For predicting rank lists based on the two pre-trained models, you can just use the following commands:

python run.py --algo rank_0914 --predict --batch_size 20 --eval_freq 100 --embed_size 200 --hidden_size 100 --train_pair_num 10000000 --vocab_dir ../data/vocab_0910_200w --test_files ../data/runtime_data/ntcir14_test_bm25_top100.txt --max_p_len 1000 --max_q_len 20 --qfreq_file ../data/qid_query_freq.txt --dfreq_file ../data/qid_uid_freq.txt --annotation_file ../data/sogou-qcl_human_relevance_0630_no_-1.txt --result_dir ../data/result_0914 --model_dir ../data/model_0914 --summary_dir ../data/summary_0914 --num_steps 20000000 --dropout_rate 0.2 --learning_rate 0.005 --patience 5 --check_point 20000000 --load_model 11900     

python run.py --algo rank_0914_adam --predict --batch_size 20 --eval_freq 100 --embed_size 200 --hidden_size 100 --train_pair_num 10000000 --vocab_dir ../data/vocab_0910_200w --test_files ../data/runtime_data/ntcir14_test_bm25_top100.txt --max_p_len 1000 --max_q_len 20 --qfreq_file ../data/qid_query_freq.txt --dfreq_file ../data/qid_uid_freq.txt --annotation_file ../data/sogou-qcl_human_relevance_0630_no_-1.txt --result_dir ../data/result_0914_adam --model_dir ../data/model_0914_adam --summary_dir ../data/summary_0914_adam --num_steps 20000000 --dropout_rate 0.2 --learning_rate 0.005 --patience 5 --check_point 20000000 --optim adam --load_model 300

Results

We put our results in the directory results:

• output_bm25_baseline contains the baseline WWW-2 run of our BM25 implementation.

• output_mtmodel contains the two WWW-2 runs by the saved DMSA models.

• re-rank.py: We generate our final ranking lists by re-ranking the top documents in the baseline BM25 list according to DMSA models' scores. This script can help you do this.

> [Stated task A]: Count how many lines of the rows below contain the string "height", and reply with the number alone.

(Rows on where targets appear)

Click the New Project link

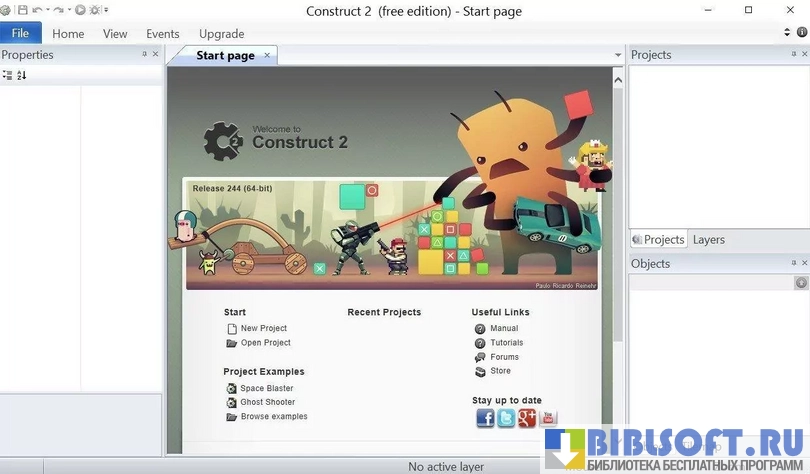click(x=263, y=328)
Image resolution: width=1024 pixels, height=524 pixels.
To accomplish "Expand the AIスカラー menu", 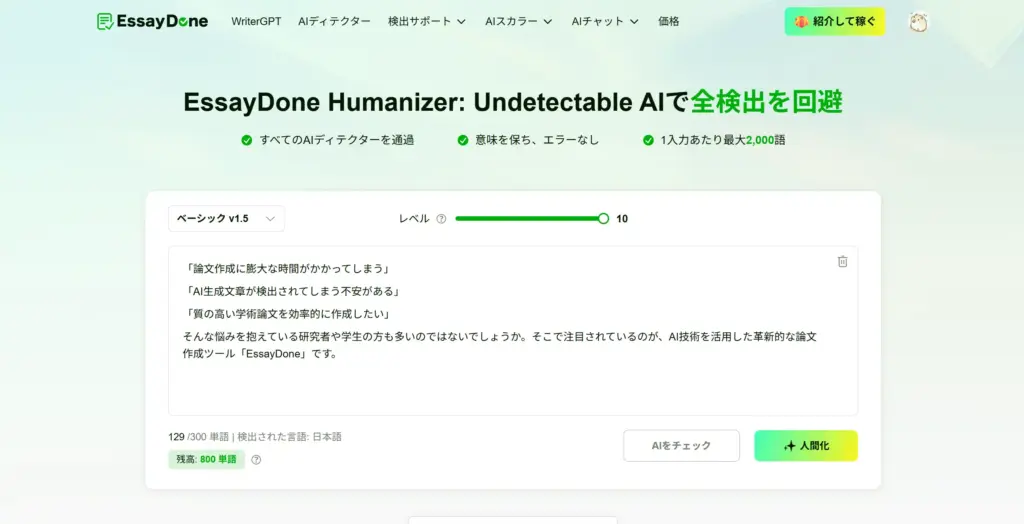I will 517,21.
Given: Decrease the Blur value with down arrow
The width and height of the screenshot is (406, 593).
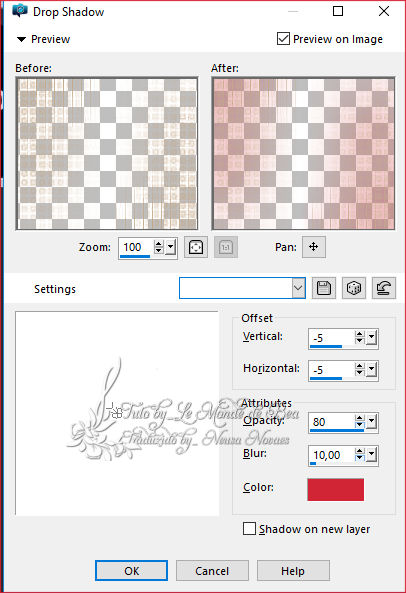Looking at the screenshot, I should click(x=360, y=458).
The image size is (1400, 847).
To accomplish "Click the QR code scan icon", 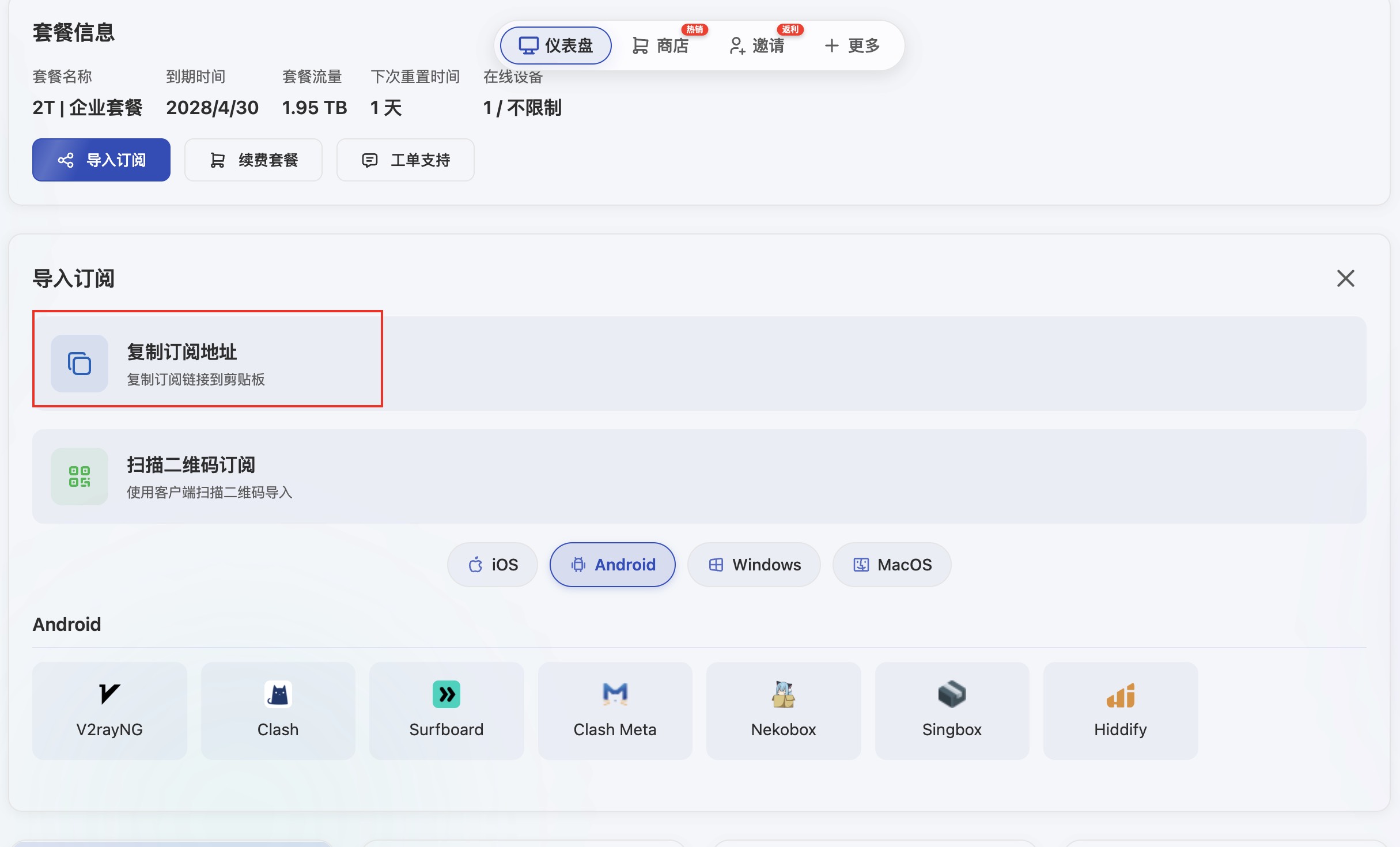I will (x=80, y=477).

> [Stated task B]: Decide whether each statement below agrees with the page text above, answering yes or no and quoting the deciding words of the text. (i) The file output_bm25_baseline holds the baseline run of a BM25 implementation. (ii) The file output_mtmodel holds three WWW-2 runs. (iii) The second command loads model 11900.

> [Expected output A]: 2

> [Expected output B]:
(i) Yes: "output_bm25_baseline contains the baseline WWW-2 run of our BM25 implementation."
(ii) No: "output_mtmodel contains the two WWW-2 runs by the saved DMSA models."
(iii) No: "--load_model 300"